Screen-element location records

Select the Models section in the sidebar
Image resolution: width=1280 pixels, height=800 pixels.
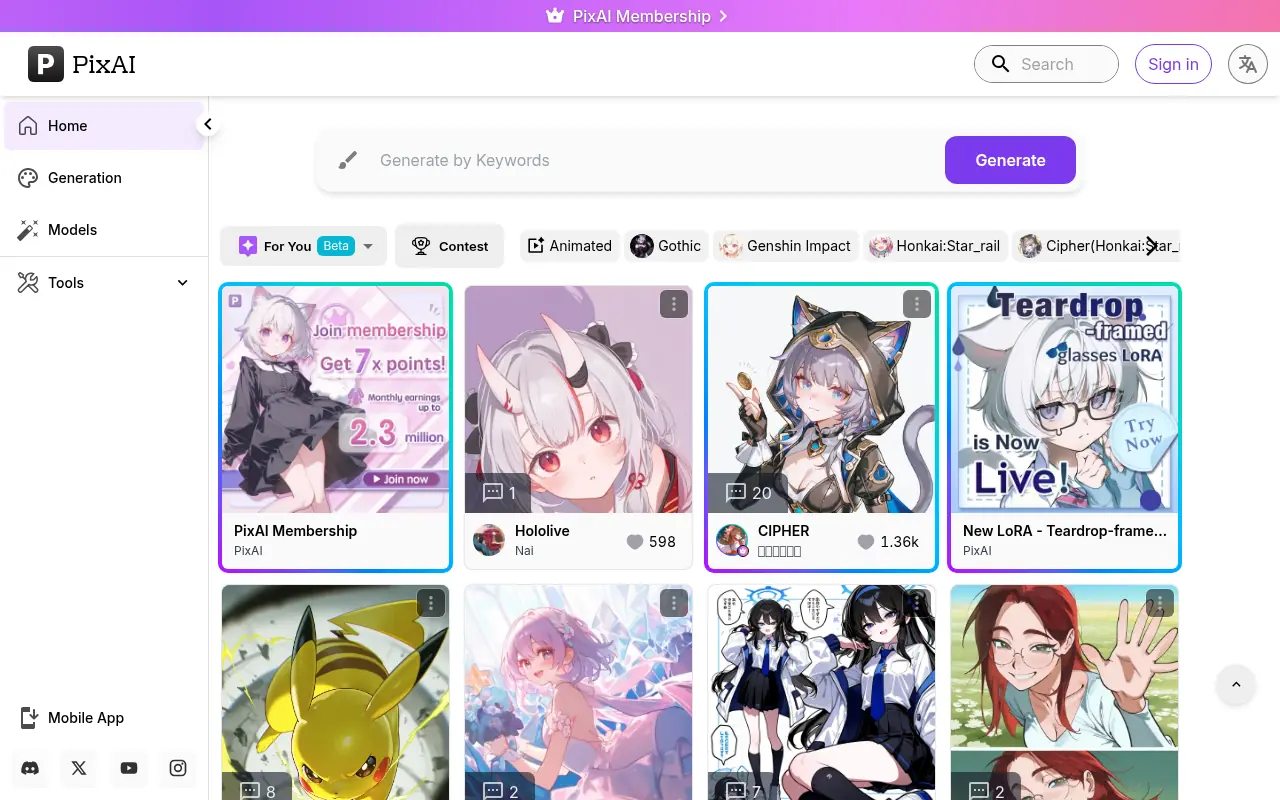tap(27, 230)
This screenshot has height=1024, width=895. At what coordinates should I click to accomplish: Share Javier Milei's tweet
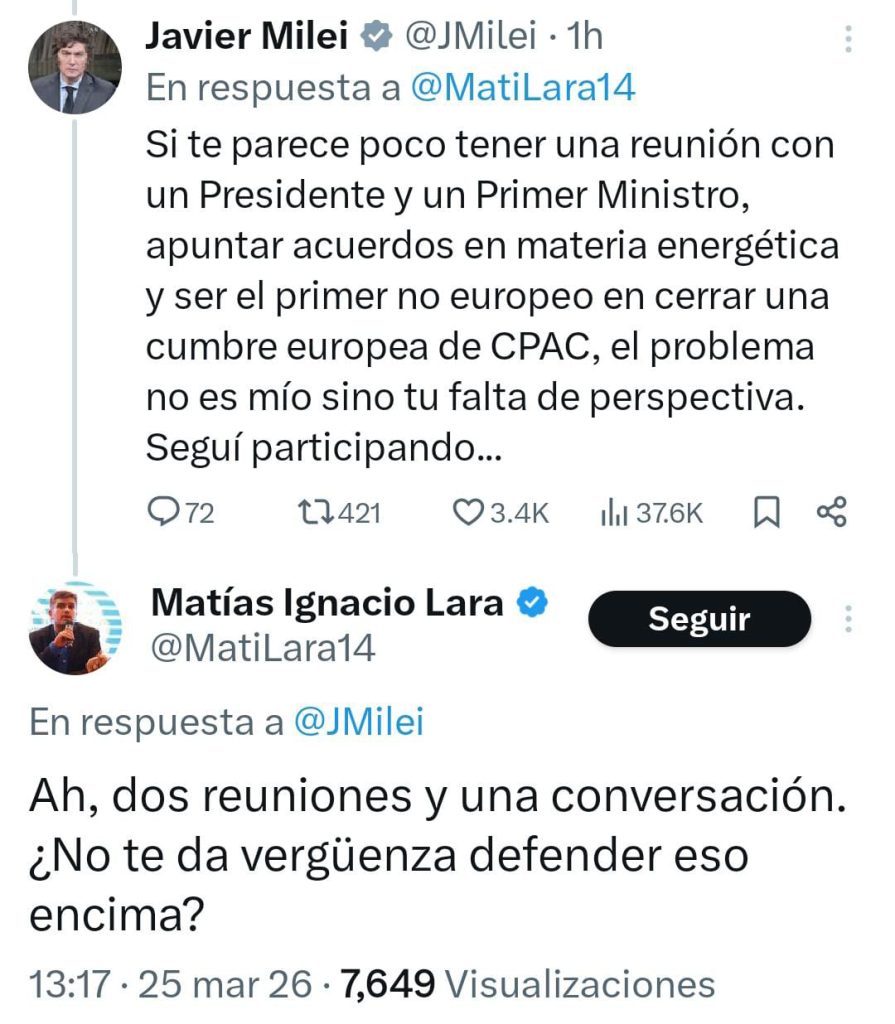(x=832, y=512)

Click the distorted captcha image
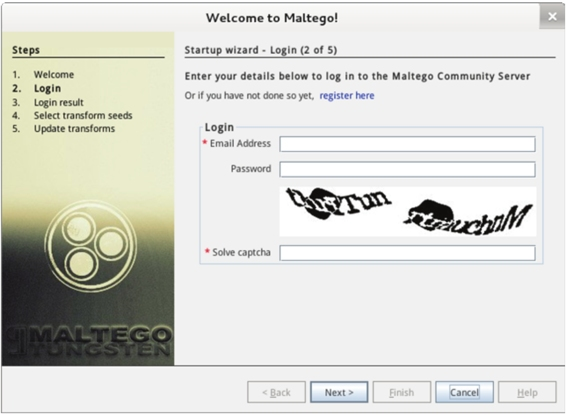tap(408, 211)
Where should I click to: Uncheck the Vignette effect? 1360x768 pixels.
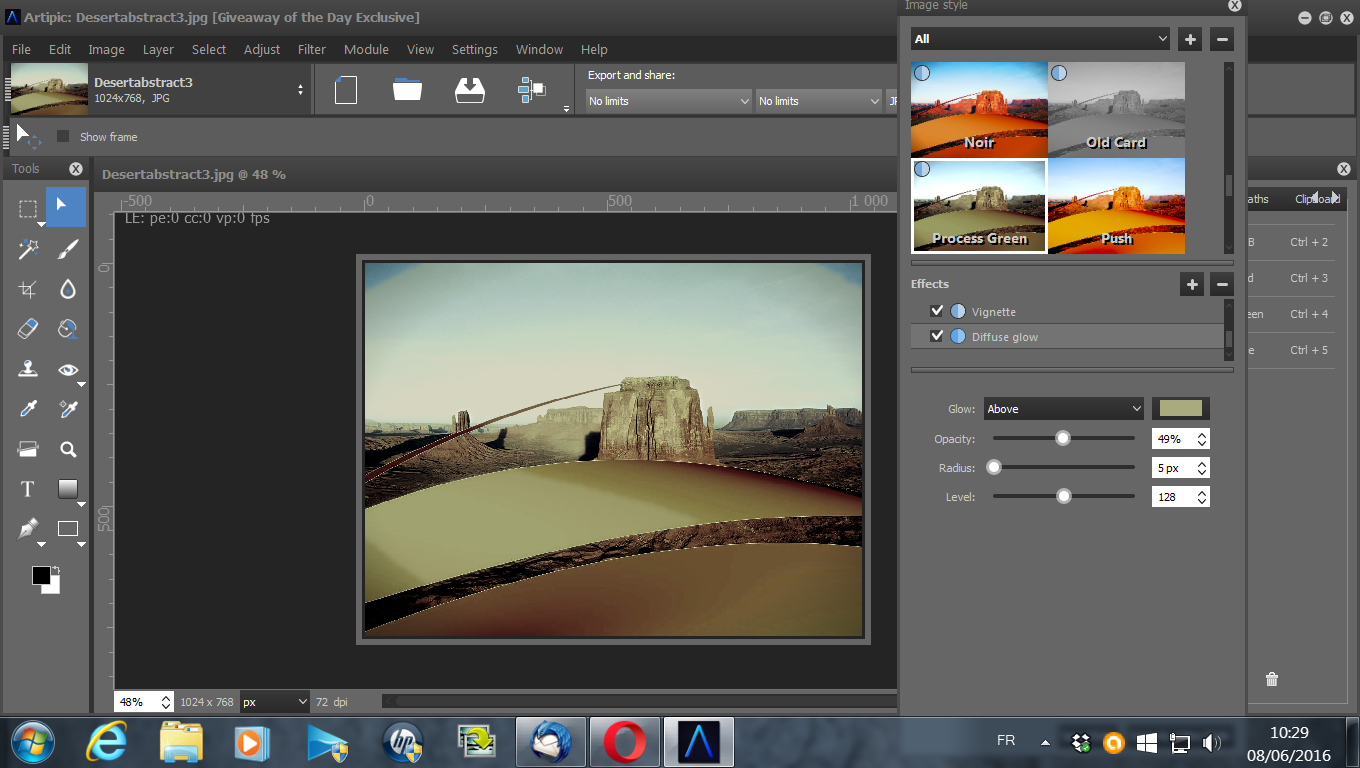point(937,312)
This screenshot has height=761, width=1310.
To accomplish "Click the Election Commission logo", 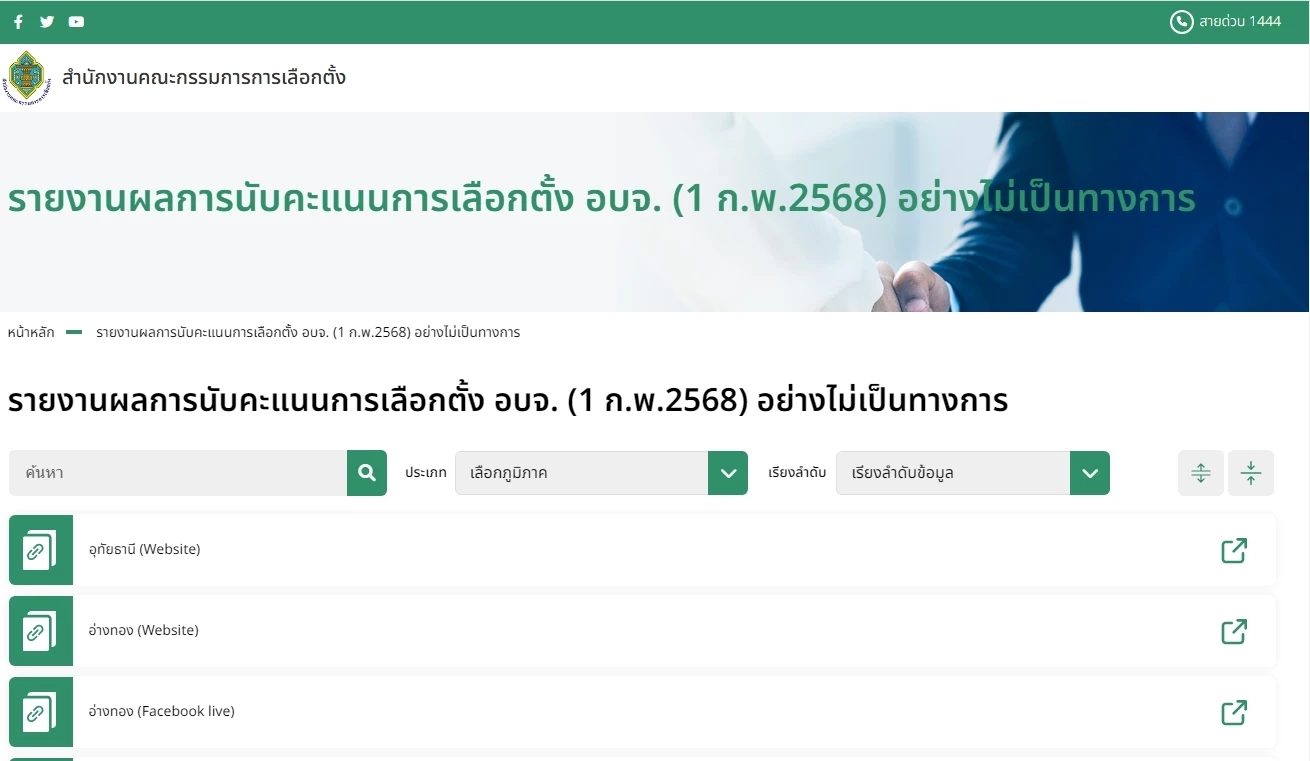I will [x=26, y=76].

_THE PROBLEM_:
Gather each line of the data above that includes the word "should", and list those lines in their original order.

_COMPLETE ANSWER_:
This screenshot has height=1024, width=895. At what coordinates should I click to accomplish: Share Javier Milei's tweet
Where should I click to: Uncheck the Vignette effect? 1360x768 pixels.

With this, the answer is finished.